─── EXTRACTED ENTRIES ───
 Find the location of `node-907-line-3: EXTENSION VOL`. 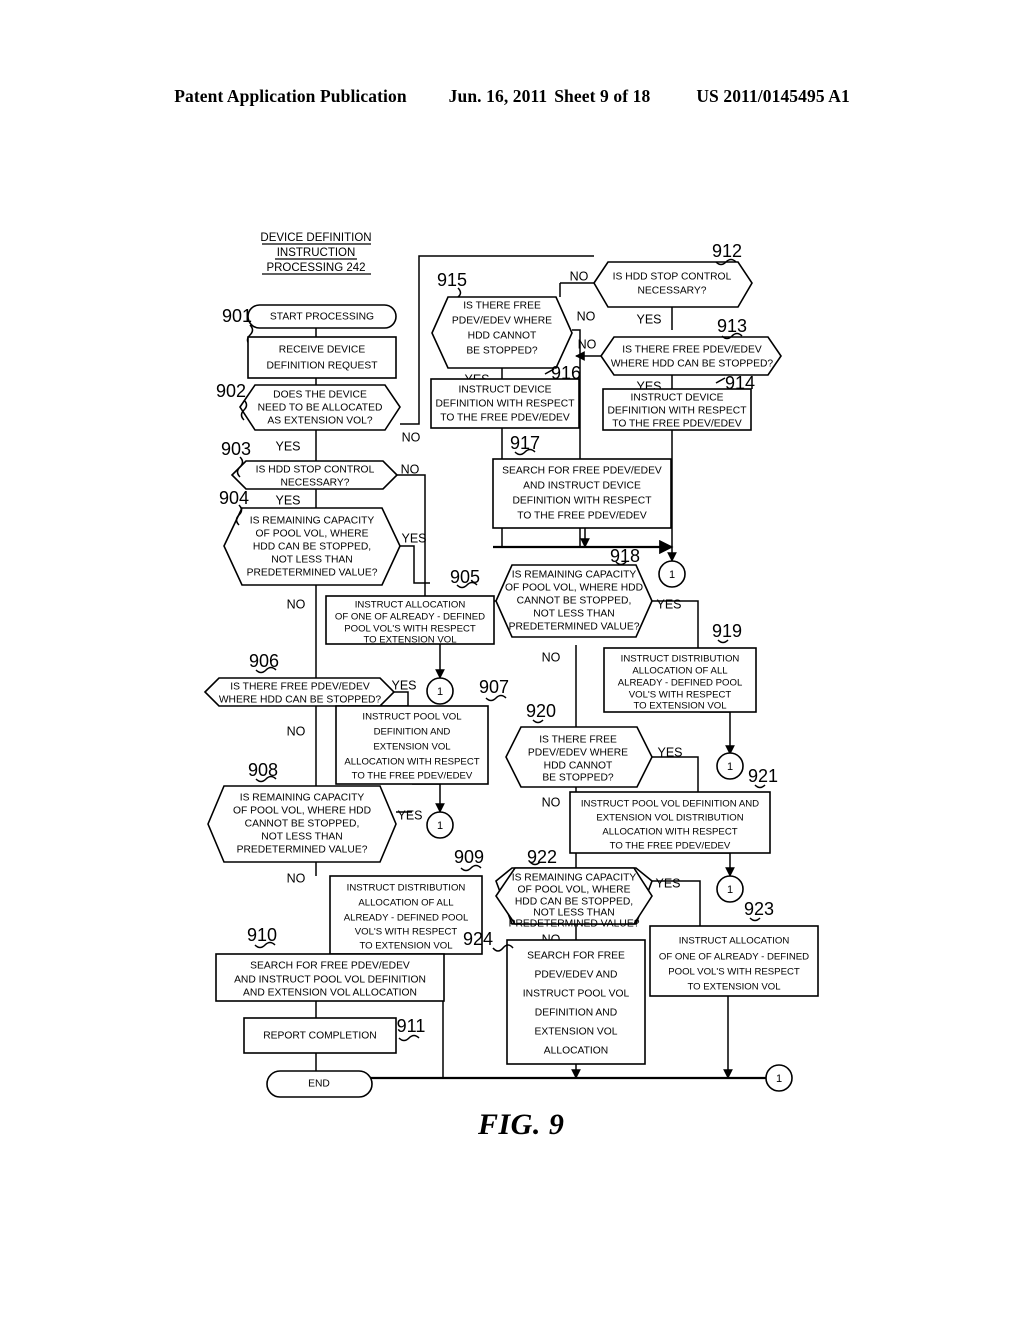

node-907-line-3: EXTENSION VOL is located at coordinates (412, 748).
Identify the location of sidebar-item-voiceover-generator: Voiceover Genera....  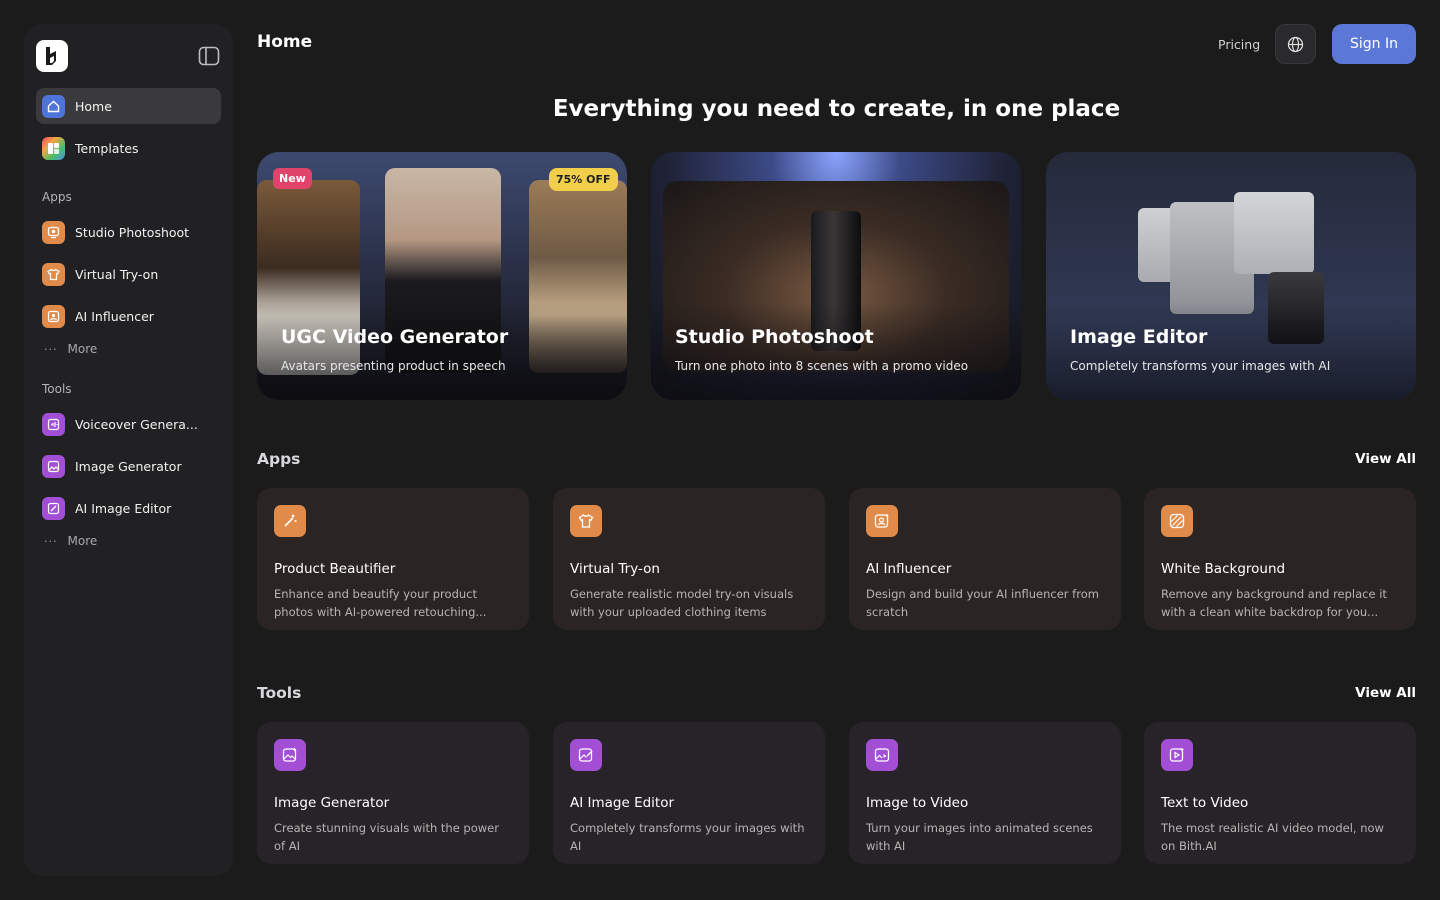
(128, 424).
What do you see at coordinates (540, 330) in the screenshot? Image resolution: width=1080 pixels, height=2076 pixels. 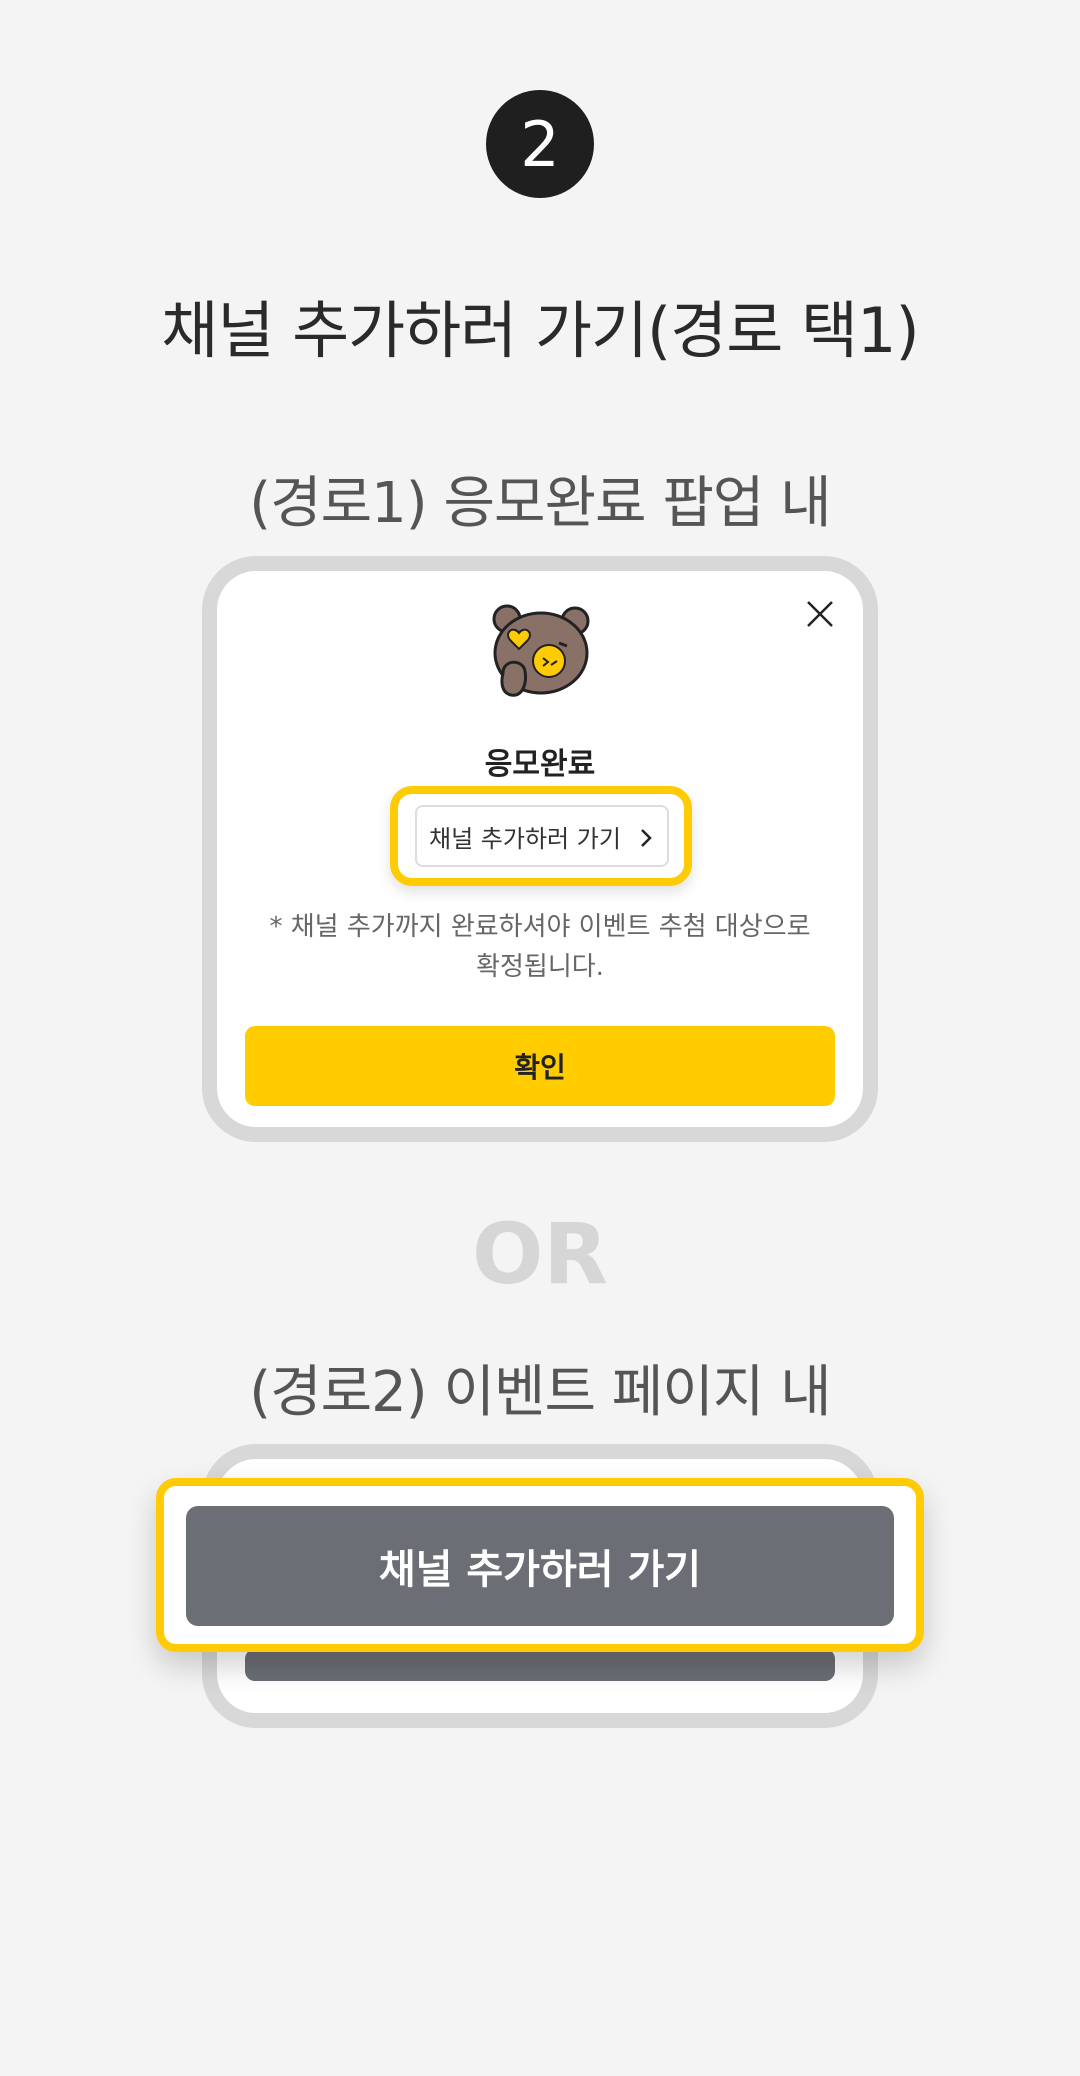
───
* [DESCRIPTION OF THE TASK] Retype all of the data above exactly as it appears, line for line, but leave out the pictures.

* [ANSWER TO THIS EXERCISE]
 Find the location of `node-907-line-3: EXTENSION VOL`. 

node-907-line-3: EXTENSION VOL is located at coordinates (412, 748).
Identify the location of sidebar-item-voiceover-generator: Voiceover Genera....  
(128, 424).
What do you see at coordinates (540, 330) in the screenshot? Image resolution: width=1080 pixels, height=2076 pixels. 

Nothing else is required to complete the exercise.